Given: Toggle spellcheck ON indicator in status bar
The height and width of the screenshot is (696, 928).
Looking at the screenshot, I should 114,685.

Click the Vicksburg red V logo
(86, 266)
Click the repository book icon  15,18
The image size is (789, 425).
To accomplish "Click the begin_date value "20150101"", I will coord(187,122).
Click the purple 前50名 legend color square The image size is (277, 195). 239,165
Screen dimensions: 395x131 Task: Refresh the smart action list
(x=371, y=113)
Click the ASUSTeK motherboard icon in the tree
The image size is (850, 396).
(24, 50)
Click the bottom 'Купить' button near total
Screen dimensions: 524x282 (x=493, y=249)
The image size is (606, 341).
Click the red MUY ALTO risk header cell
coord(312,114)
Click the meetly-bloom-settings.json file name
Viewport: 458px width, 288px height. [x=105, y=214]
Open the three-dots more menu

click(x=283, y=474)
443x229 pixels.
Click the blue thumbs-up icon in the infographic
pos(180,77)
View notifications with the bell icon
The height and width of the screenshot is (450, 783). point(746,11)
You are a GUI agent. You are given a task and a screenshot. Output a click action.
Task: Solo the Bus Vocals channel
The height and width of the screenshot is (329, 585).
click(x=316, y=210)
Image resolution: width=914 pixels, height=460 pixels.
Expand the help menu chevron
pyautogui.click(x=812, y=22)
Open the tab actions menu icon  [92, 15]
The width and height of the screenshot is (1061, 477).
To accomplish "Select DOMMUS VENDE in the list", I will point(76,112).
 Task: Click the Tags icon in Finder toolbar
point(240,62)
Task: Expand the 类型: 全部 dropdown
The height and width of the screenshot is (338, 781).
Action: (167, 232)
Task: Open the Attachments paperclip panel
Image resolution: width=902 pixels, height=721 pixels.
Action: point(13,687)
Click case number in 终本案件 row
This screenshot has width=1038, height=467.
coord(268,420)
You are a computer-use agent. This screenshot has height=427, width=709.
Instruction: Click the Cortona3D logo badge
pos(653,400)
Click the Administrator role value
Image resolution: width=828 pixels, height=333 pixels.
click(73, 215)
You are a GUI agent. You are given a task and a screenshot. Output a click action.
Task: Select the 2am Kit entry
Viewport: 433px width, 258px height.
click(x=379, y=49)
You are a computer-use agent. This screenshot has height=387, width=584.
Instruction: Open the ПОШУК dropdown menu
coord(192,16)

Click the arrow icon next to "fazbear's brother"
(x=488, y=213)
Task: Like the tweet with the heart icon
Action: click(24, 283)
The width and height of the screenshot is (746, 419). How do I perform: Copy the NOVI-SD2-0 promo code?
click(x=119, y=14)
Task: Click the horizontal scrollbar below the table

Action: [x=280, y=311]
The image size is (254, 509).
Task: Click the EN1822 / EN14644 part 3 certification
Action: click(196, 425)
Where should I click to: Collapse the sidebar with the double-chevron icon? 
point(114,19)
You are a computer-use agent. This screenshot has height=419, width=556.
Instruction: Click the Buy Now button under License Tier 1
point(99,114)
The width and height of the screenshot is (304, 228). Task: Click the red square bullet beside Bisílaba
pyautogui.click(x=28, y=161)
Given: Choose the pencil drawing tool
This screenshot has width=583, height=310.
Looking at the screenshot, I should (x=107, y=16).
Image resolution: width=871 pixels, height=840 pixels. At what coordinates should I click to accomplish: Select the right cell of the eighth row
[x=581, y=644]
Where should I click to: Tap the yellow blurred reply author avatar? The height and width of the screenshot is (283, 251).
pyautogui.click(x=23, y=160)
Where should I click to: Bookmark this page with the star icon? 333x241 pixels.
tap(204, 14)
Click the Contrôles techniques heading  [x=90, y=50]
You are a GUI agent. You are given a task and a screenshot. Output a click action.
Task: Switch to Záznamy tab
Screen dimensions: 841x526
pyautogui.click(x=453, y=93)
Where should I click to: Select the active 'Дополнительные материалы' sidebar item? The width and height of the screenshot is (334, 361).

### Prompt:
Output all of the listing exactly as written.

### Expected answer:
Given: Toggle spellcheck ON indicator in status bar
The height and width of the screenshot is (696, 928).
Looking at the screenshot, I should 114,685.

Click the Vicksburg red V logo
(86, 266)
Click the repository book icon  15,18
The image size is (789, 425).
To accomplish "Click the begin_date value "20150101"", I will coord(187,122).
Click the purple 前50名 legend color square The image size is (277, 195). 239,165
Screen dimensions: 395x131 Task: Refresh the smart action list
(x=371, y=113)
Click the ASUSTeK motherboard icon in the tree
The image size is (850, 396).
(24, 50)
Click the bottom 'Купить' button near total
Screen dimensions: 524x282 (x=493, y=249)
The image size is (606, 341).
Click the red MUY ALTO risk header cell
coord(312,114)
Click the meetly-bloom-settings.json file name
Viewport: 458px width, 288px height. [x=105, y=214]
Open the three-dots more menu

click(x=283, y=474)
443x229 pixels.
Click the blue thumbs-up icon in the infographic
pos(180,77)
View notifications with the bell icon
The height and width of the screenshot is (450, 783). point(746,11)
You are a GUI agent. You are given a task and a screenshot. Output a click action.
Task: Solo the Bus Vocals channel
The height and width of the screenshot is (329, 585).
click(x=316, y=210)
Image resolution: width=914 pixels, height=460 pixels.
Expand the help menu chevron
pyautogui.click(x=812, y=22)
Open the tab actions menu icon  [92, 15]
The width and height of the screenshot is (1061, 477).
To accomplish "Select DOMMUS VENDE in the list", I will point(76,112).
 Task: Click the Tags icon in Finder toolbar
point(240,62)
Task: Expand the 类型: 全部 dropdown
The height and width of the screenshot is (338, 781).
Action: (167, 232)
Task: Open the Attachments paperclip panel
Image resolution: width=902 pixels, height=721 pixels.
Action: point(13,687)
Click case number in 终本案件 row
This screenshot has width=1038, height=467.
coord(268,420)
You are a computer-use agent. This screenshot has height=427, width=709.
Instruction: Click the Cortona3D logo badge
pos(653,400)
Click the Administrator role value
Image resolution: width=828 pixels, height=333 pixels.
click(73, 215)
You are a GUI agent. You are given a task and a screenshot. Output a click action.
Task: Select the 2am Kit entry
Viewport: 433px width, 258px height.
click(x=379, y=49)
You are a computer-use agent. This screenshot has height=387, width=584.
Instruction: Open the ПОШУК dropdown menu
coord(192,16)

Click the arrow icon next to "fazbear's brother"
(x=488, y=213)
Task: Like the tweet with the heart icon
Action: click(24, 283)
The width and height of the screenshot is (746, 419). How do I perform: Copy the NOVI-SD2-0 promo code?
click(x=119, y=14)
Task: Click the horizontal scrollbar below the table

Action: [x=280, y=311]
The image size is (254, 509).
Task: Click the EN1822 / EN14644 part 3 certification
Action: click(196, 425)
Where should I click to: Collapse the sidebar with the double-chevron icon? 
point(114,19)
You are a computer-use agent. This screenshot has height=419, width=556.
Instruction: Click the Buy Now button under License Tier 1
point(99,114)
The width and height of the screenshot is (304, 228). Task: Click the red square bullet beside Bisílaba
pyautogui.click(x=28, y=161)
Given: Choose the pencil drawing tool
This screenshot has width=583, height=310.
Looking at the screenshot, I should (x=107, y=16).
Image resolution: width=871 pixels, height=840 pixels. At what coordinates should I click to accomplish: Select the right cell of the eighth row
[x=581, y=644]
Where should I click to: Tap the yellow blurred reply author avatar? The height and width of the screenshot is (283, 251).
pyautogui.click(x=23, y=160)
Where should I click to: Bookmark this page with the star icon? 333x241 pixels.
tap(204, 14)
Click the Contrôles techniques heading  [x=90, y=50]
You are a GUI agent. You are given a task and a screenshot. Output a click action.
Task: Switch to Záznamy tab
Screen dimensions: 841x526
pyautogui.click(x=453, y=93)
Where should I click to: Select the active 'Дополнительные материалы' sidebar item? The width and height of the screenshot is (334, 361).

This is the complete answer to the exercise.